BE – Does this practice improve productivity?
ME – Sure! Businesses fail with our customers sometimes, because our employees are worried about paying their bills instead of being focused on their jobs. And, I cannot tell my employees, “Do your job and go home because I don’t care about your personal concerns.” Our approach must be different. We say, “We can help you with your concerns”. Working this way is as complex as maintaining your marriage: I cannot say that I love my wife in September and then never repeat that again. It requires commitment, knowledge and discipline.

BE – How do you see the issue of sustainability with your suppliers?
ME – Even the most powerful companies are getting ready to be sustainable. Executives of these companies know that if they continue producing food in the same way they do now, in 50 years they will become ‘dinosaurs’.

Consumers will, increasingly, seek something other than the cheap, unhealthy and well-packaged food they now find on the supermarket shelves.

BE – How can we take this concept to low-income people? After all, organic products in general are more expensive.
RE – But, they can get cheaper. Think about the technology of a cell phone, for example. Two decades ago, everyone would have been shocked if someone had introduced the cell phone technology we now have. Today, 3 billion people have cell phones. Some don’t own their own houses, but they have a cell phone. It is an effect of the gain in scale.

BE – Should this happen to organic?
ME – It should! We must stop exploiting our soil. The question is how long will our soil resist until we get the scalability in organics. Governments must realize that our food has become cheap, but this has resulted in rising health care costs. This has happened in the United States and is happening in Brazil now. We use the expression, “Our food is cheap, and we are sick”. In the 1960s, Americans spent an average of 18 percent of their household budget on food and 8 percent on healthcare. Today, this relationship has changed. Chronic diseases, such as diabetes and heart problems, are more common and kill more people than ever in history.

BE – Ryland, you are one of the founders of the Kiss the Ground project, focused on soil conservation. How do you handle this issue with Café Gratitude’s suppliers?
RE – We promote regenerative agriculture. All the corn used in our restaurants to make tortillas and tamales comes from a regenerative farm in Nebraska that practices crop rotation.
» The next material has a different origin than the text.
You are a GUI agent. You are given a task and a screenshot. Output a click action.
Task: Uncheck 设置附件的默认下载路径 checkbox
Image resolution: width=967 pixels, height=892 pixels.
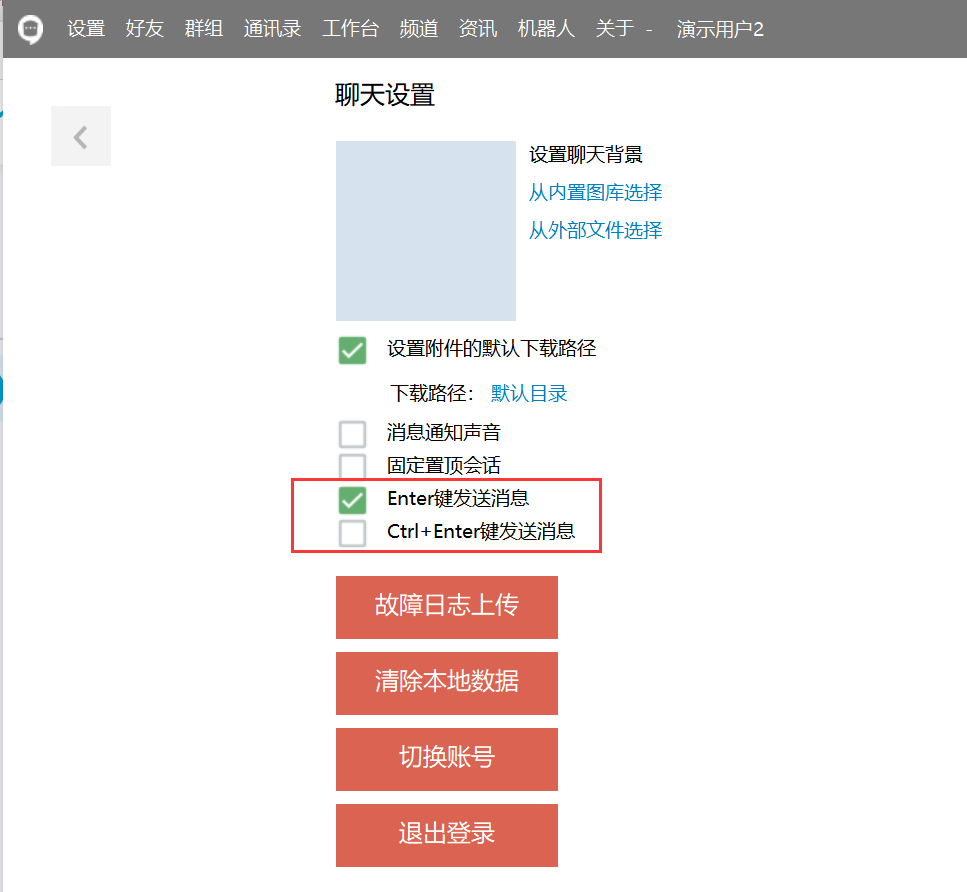pos(352,350)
We use the restaurants to show that the most important conversation is about food that is healthy not only for our bodies, but also for regenerating landscapes.
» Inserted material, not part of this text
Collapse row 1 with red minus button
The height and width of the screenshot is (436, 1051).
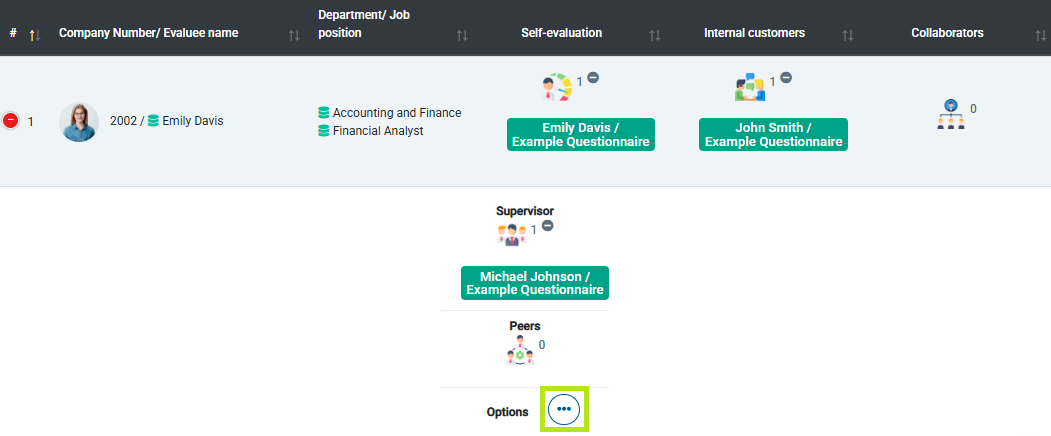click(x=11, y=121)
BE – Are people becoming more engaged with the issue of soil health?
RE – Yes. And, this has been an amazing process. Five years ago, when we created the first video on soil health for Kiss the Ground, there was nothing online about it. Today, you can find hundreds of videos. There are also more scientific studies and books on the subject.

BE – Do you do work with any government agencies?
RE – We work with the intention of creating a kind of social movement. We seek to present regenerative agriculture as something beautiful, sexy, stylish, so that it becomes part of an ideal. We want young people to take part in this movement, to know where the food they eat comes from, to meet the farmers…
ME – Even take selfies with farmers [laughs].
RE – Nowadays, we divide farming from culture, as if they were totally different things. Food is in the countryside while we live in the cities, completely disconnected. One side does not connect to the other.

Kiss the Ground’s job is to show people that their food and its origin is part of their identity. The way they see the world, as much as the type of clothing they wear, the style of music they listen to. And, this should be considered when voting, for instance.

BE – After 40 years of vegetarianism, you announced that you would go back to eating meat in 2016. What is the impact of such a decision?
RE – We call this “Slaughter-gate” [laughs]. The point is that animals are part of the carbon cycle, and if you’re a farmer or cattle rancher, you must consider them. There must be some integration with animals, even in agricultural production. Otherwise, there is a risk of desertification. We need grass and animals to heal the soil.